## WHAT TO WORK ON
- a) From the Bobcat Fire report, reproduce word for word the stretch from "Numerous studies in" through "are more flammable.".
- b) Turn the paragraph of the Bobcat Fire report that begins "The fire was pushed by erratic winds" into a short bulleted list that keeps its main facts.

A lack of firefighting resources in the hours after it was sparked allowed a fast-moving wildfire to make an unprecedented run through Southern California mountains and eventually find fuel in old-growth trees to become one of Los Angeles County’s largest fires ever, an official said Tuesday.
The Bobcat Fire has burned for more than two weeks and was still threatening more than 1,000 homes after scorching its way through brush and timber down into the Mojave Desert. It’s one of dozens of other major blazes across the West.
“This is a stubborn fire,” Angeles National Forest spokesman Andrew Mitchell said. Only about 100 firefighters were initially dispatched on Sept. 6 when the Bobcat Fire broke out and swiftly grew to about 200 acres (81 hectares), he said.
“To put that into perspective, normally for a fire that size we’d have at least double or triple that number of firefighters,” Mitchell said. At the time, many Southern California ground crews and a fleet of retardant- and water-dropping aircraft were assigned to multiple record-breaking blazes in the northern part of the state.
By the time staffing was ramped up, flames had found their way deep into inaccessible forest. Embers floated across mountain ridges, igniting towering trees and creating an expanding wall of fire.
“A lot of that old growth hadn’t seen fire in 40 or 50 years. The fire had a lot of places to go,” Mitchell said. The blaze had more than doubled in size over the past week to 170 square miles (440 square kilometers).
As of Monday, the fire was still advancing at one to two miles (1.6 to 3.2 kilometers) per hour at times and threatened the desert town of Pearblossom after burning into the Antelope Valley foothill area, across the San Gabriel Mountains from Los Angeles.
The blaze has destroyed or damaged at least 29 homes and other buildings, with the toll rising to perhaps 85 when damage assessment teams can complete their work this week, authorities said.
Firefighters also battled flareups near Mount Wilson, which overlooks greater Los Angeles and has a historic observatory founded more than a century ago and numerous broadcast antennas that serve Southern California.
The fire was pushed by erratic winds over the weekend, although they had died down by Monday and were expected to remain light through Tuesday. About 1,100 homes and some 4,000 residents remained under evacuation orders, and the fire was only 17 percent contained, fire officials said.
Numerous studies in recent years have linked bigger U.S. wildfires to global warming from the burning of coal, oil and gas, especially because climate change has made California much drier. A drier California means plants are more flammable.
The Bobcat Fire was one of more than two dozen major wildfires burning across California, including five of the largest in state history.
Twenty-six people have been killed. Officials were investigating the death of a firefighter at another Southern California wildfire that erupted earlier this month from a smoke-generating pyrotechnic device used by a couple to reveal their baby’s gender.

Stored items:
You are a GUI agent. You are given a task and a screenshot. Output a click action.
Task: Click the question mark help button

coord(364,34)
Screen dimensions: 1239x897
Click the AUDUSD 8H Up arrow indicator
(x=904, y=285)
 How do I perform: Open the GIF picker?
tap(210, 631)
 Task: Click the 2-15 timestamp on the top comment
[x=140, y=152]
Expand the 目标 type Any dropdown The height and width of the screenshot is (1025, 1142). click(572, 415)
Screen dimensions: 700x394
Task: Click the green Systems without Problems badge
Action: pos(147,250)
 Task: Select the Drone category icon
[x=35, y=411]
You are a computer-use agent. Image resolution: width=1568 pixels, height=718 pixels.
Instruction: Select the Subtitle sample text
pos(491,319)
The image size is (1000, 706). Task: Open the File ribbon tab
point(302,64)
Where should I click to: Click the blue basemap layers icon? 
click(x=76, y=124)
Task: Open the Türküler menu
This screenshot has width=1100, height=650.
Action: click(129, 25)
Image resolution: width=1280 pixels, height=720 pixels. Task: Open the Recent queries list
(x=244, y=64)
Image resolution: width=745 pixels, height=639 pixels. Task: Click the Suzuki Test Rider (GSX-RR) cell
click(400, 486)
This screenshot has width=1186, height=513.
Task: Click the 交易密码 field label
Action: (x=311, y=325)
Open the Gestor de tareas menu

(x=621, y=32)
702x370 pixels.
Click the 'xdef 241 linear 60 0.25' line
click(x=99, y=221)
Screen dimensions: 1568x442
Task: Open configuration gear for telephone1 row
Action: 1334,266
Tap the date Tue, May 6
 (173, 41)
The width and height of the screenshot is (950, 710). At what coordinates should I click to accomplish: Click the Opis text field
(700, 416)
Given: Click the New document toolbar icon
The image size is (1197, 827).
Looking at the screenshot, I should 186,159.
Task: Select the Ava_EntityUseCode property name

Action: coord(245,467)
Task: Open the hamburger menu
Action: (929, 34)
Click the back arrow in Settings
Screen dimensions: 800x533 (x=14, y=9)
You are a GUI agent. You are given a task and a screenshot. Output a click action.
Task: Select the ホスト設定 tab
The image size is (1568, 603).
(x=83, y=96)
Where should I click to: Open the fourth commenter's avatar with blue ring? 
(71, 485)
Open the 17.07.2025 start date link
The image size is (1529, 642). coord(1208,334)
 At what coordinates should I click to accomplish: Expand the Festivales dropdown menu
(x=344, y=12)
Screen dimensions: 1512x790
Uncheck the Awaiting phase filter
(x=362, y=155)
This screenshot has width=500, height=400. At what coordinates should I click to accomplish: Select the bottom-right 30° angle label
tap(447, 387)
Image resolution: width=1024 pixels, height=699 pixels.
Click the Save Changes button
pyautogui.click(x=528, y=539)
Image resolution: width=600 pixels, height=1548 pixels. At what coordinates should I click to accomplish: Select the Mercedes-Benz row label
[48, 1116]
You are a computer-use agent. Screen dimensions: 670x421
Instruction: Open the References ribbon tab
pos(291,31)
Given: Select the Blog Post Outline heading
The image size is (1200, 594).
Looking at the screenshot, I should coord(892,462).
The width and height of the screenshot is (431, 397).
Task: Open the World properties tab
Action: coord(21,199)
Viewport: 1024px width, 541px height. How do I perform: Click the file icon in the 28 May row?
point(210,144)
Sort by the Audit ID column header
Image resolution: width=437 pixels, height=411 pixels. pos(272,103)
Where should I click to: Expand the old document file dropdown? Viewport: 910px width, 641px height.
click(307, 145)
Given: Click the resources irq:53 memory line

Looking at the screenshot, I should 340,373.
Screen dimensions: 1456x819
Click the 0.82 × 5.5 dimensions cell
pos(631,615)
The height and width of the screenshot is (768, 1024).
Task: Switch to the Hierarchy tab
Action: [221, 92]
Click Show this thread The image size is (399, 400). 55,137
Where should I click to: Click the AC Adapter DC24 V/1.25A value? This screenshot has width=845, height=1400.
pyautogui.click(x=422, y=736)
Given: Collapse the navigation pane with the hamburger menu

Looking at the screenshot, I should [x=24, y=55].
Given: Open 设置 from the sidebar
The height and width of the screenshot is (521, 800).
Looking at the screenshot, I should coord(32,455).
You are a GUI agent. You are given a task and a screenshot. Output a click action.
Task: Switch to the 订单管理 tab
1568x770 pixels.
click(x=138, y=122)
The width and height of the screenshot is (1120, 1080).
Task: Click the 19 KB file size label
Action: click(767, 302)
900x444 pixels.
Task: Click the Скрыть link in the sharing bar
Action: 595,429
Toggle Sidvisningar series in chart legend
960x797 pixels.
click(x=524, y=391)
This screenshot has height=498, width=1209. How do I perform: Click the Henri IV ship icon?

## PROBLEM SOLUTIONS
- a)
Numerous studies in recent years have linked bigger U.S. wildfires to global warming from the burning of coal, oil and gas, especially because climate change has made California much drier. A drier California means plants are more flammable.

- b)
- Erratic winds pushed the fire over the weekend but died down by Monday, and they were expected to stay light through Tuesday.
- About 1,100 homes and some 4,000 residents remained under evacuation orders.
- Fire officials said the fire was only 17 percent contained.